* Start Items *

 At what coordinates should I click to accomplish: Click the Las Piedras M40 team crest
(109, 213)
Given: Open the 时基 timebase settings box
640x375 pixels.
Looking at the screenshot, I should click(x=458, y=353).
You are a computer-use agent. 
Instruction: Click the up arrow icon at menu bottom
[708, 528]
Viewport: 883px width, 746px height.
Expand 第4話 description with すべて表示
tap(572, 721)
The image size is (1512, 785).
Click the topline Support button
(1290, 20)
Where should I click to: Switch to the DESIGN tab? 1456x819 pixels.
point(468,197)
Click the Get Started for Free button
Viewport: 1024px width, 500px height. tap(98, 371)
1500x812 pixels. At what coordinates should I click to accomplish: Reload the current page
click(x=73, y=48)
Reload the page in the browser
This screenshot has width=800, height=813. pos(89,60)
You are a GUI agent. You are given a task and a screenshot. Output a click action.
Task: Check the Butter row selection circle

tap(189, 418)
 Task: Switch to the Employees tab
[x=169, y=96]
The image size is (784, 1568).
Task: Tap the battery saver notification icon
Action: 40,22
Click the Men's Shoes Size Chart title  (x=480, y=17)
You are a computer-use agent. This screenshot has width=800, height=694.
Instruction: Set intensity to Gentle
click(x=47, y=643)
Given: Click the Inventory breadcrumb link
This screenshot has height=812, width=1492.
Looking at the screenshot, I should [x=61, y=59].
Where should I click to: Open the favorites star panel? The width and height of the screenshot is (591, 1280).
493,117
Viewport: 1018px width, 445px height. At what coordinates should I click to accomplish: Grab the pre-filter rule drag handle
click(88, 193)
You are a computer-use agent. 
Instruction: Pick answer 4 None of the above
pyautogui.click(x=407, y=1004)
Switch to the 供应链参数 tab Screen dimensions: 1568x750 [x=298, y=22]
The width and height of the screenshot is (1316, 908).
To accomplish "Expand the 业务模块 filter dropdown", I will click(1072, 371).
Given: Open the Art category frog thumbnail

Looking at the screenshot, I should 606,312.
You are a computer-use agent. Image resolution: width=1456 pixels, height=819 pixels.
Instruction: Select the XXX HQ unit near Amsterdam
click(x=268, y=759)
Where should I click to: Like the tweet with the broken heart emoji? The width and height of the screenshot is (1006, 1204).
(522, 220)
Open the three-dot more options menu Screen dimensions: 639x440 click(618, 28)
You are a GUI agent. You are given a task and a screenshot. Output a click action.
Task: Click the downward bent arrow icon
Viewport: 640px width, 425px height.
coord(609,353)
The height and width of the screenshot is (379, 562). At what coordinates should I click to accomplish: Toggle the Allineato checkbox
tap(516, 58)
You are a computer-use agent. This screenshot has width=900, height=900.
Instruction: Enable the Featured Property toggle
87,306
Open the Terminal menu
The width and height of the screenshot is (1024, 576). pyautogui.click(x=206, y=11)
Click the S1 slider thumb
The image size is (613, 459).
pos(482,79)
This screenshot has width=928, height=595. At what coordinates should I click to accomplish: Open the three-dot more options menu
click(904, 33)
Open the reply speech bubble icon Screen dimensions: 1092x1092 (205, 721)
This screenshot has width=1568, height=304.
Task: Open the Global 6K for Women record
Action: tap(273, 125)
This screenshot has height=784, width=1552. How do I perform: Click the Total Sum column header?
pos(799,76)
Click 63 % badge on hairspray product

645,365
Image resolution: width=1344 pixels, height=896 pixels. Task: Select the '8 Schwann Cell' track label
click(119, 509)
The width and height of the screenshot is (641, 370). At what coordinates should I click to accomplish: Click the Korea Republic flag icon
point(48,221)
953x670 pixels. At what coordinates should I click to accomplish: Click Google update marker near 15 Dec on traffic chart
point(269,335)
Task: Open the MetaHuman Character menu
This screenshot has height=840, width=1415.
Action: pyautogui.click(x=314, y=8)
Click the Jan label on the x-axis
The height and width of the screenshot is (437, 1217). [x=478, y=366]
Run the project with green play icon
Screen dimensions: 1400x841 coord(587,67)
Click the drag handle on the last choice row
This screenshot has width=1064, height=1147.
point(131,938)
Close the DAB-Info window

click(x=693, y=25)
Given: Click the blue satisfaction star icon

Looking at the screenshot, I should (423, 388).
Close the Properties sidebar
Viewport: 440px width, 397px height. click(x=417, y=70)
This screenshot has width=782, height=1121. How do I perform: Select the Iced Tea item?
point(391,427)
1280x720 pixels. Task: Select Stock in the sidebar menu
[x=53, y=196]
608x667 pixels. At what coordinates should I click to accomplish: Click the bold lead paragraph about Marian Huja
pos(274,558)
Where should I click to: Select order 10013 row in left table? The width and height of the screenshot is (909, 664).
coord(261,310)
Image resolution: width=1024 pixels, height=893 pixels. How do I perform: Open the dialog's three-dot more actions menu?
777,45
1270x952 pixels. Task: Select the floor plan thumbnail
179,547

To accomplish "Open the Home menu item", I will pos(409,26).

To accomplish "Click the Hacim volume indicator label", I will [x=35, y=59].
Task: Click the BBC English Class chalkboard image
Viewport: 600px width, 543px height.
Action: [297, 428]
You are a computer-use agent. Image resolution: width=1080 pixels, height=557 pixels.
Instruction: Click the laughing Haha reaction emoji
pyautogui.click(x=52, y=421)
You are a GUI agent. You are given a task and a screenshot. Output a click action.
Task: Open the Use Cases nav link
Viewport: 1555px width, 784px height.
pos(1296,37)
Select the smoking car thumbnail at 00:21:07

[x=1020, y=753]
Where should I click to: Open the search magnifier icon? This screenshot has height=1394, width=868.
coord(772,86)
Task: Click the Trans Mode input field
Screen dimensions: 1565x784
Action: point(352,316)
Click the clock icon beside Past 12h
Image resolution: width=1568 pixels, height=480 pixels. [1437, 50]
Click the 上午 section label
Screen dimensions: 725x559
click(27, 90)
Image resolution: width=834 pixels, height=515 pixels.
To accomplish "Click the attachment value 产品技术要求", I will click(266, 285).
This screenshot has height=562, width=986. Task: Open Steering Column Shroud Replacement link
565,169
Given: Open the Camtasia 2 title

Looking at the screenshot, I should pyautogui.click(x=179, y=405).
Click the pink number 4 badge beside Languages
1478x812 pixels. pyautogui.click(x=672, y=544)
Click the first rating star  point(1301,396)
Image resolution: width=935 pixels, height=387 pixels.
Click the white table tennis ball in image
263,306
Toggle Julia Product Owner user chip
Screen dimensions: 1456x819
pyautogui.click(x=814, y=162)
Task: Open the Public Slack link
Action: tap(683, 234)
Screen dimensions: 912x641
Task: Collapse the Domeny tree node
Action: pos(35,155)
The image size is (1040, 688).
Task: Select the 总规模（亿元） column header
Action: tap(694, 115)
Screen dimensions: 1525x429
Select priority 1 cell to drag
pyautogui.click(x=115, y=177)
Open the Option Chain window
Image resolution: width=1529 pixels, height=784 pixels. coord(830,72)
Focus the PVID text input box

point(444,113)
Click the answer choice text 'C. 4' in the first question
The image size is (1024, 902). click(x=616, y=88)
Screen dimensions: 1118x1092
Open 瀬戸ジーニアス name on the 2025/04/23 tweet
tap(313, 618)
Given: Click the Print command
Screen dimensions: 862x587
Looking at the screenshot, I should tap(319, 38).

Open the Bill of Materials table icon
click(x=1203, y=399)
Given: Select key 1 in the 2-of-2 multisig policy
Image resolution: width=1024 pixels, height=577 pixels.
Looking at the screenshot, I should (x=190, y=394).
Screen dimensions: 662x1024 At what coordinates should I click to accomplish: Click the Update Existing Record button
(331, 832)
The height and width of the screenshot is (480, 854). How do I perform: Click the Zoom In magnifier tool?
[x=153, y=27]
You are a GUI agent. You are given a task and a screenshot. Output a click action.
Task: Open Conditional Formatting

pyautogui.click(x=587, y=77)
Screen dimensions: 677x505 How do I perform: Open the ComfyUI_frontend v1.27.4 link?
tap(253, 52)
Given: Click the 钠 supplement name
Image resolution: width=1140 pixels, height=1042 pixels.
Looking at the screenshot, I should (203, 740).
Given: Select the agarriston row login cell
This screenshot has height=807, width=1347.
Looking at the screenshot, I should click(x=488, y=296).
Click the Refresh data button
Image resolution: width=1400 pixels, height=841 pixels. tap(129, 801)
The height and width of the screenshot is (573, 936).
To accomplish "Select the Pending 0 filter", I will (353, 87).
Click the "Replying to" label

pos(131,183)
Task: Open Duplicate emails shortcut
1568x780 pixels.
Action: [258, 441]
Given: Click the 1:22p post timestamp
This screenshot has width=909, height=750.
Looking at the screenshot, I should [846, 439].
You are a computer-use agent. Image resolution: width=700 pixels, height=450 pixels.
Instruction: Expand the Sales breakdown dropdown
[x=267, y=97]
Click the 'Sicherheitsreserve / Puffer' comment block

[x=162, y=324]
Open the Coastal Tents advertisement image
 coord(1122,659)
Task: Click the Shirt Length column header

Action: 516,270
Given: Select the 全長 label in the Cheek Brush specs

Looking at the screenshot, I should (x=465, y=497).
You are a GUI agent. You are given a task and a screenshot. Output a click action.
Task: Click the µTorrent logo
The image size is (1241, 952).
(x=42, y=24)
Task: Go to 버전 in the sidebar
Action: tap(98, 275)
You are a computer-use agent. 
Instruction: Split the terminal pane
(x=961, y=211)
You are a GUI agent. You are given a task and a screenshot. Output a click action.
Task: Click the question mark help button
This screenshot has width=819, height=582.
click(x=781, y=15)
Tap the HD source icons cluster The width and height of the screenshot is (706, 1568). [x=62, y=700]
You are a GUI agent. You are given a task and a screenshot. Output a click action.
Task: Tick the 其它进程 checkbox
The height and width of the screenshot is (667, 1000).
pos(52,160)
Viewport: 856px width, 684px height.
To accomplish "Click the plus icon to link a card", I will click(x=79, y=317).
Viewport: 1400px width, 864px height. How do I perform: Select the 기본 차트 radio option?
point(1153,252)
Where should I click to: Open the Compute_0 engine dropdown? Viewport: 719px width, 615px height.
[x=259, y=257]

* End Items *

-- Requirement --
List each line from the data above that contains the word "label".

-- Complete response --
Image resolution: width=1344 pixels, height=896 pixels. Task: Select the '8 Schwann Cell' track label
Click the Jan label on the x-axis
To accomplish "Click the Hacim volume indicator label", I will [x=35, y=59].
Click the 上午 section label
Click the "Replying to" label
Given: Select the 全長 label in the Cheek Brush specs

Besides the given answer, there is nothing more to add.